Is Mr. Felgenhauer’s alarmism warranted? Many Western insiders think along similar lines. By letting Mr. Putin get away with whatever he likes in Syria, Mr. Obama has created a deeply dangerous situation in the region. By abandoning his infamous Syria “redline” in September 2013, the White House in effect outsourced American policy there to Mr. Putin, as I warned you at the time, and which the Obama administration, powerless to influence terrible events in Syria, is slowly realizing.
“Are we heading for our ‘Sarajevo moment’?” a senior NATO official bluntly asked: “It’s clear that there has to be some actual ‘redline’ for Mr. Obama, something that the United States cannot tolerate Russia doing – but where is it? If I don’t know, I’m sure the Kremlin doesn’t either.”
That is NATO’s top concern right now: that after years of weakness and vacillation, the Obama administration may find itself backed into a corner by aggressive Russian action. Particularly if coupled with intemperate Turkish reactions, that could create a nightmare of historic proportions around Aleppo. Although the White House has foresworn any military intervention in Syria’s fratricide, it’s worth noting that Mr. Obama led NATO to war in Libya exactly five years ago to prevent possible slaughter in Benghazi, a far smaller humanitarian threat than the terrifying sword of Russian artillery and airpower that’s hanging over Aleppo right now.

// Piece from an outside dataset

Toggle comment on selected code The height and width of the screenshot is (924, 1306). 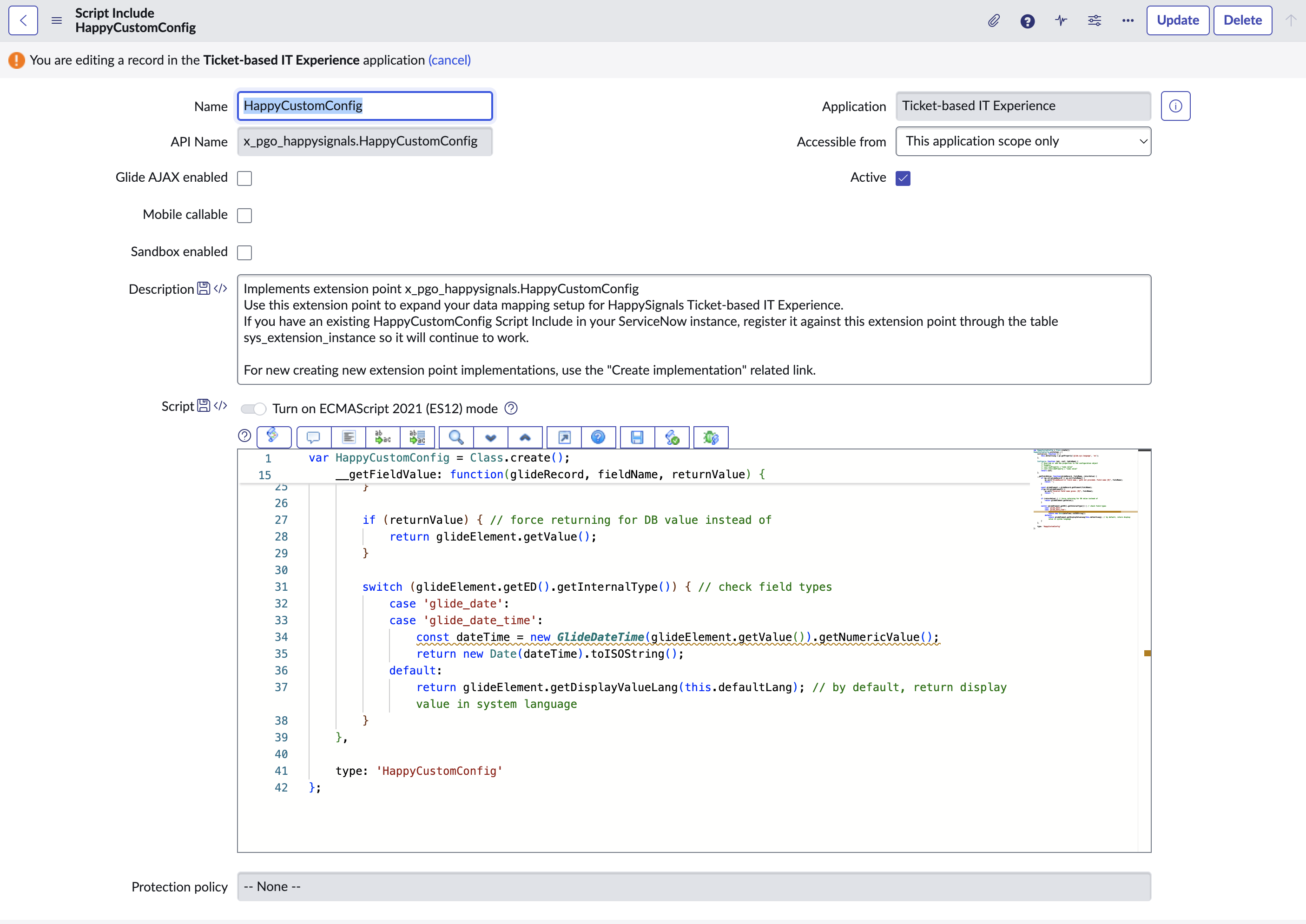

For their part, the Russians are upping the ante, with regime media publishing claims by the Defense Ministry that air attacks on Aleppo yesterday that killed civilians, including the bombing of a hospital, were actually perpetrated by U.S. Air Force A-10s, a war crime that they say the Pentagon has tried to pin on Moscow. In fact, American intelligence knows this was the work of the Russian Air Force: “We have intercepts of the Russian pilots talking during the attack,” explained a Pentagon official, “as usual, the Russians are lying.” Yet this sort of dishonest Kremlin propaganda, what spies term disinformation, is exactly what the Obama administration has refused to counter, as I’ve explained in this column, in a futile effort to keep the Kremlin happy.
Mr. Putin instead has taken his measure of Mr. Obama and has doubled down, saving his client regime in Syria. Russia has won in Syria and NATO and the West are stuck with that outcome, as are the unlucky residents of Aleppo. “I hope Obama doesn’t decide to get a backbone now,” suggested a retired American general who knows the Russians well, “since the Kremlin is in ‘drive’ in Syria and isn’t about to do ‘reverse’.”
There seems to be little chance of this White House taking on the Russians in Syria. However, there are no guarantees that Ankara is equally inclined to let the Kremlin do whatever it wants on its southern border, and that is how NATO could get embroiled in World War III over the Levant. Cooler heads may prevail, and all sensible people should hope they do here.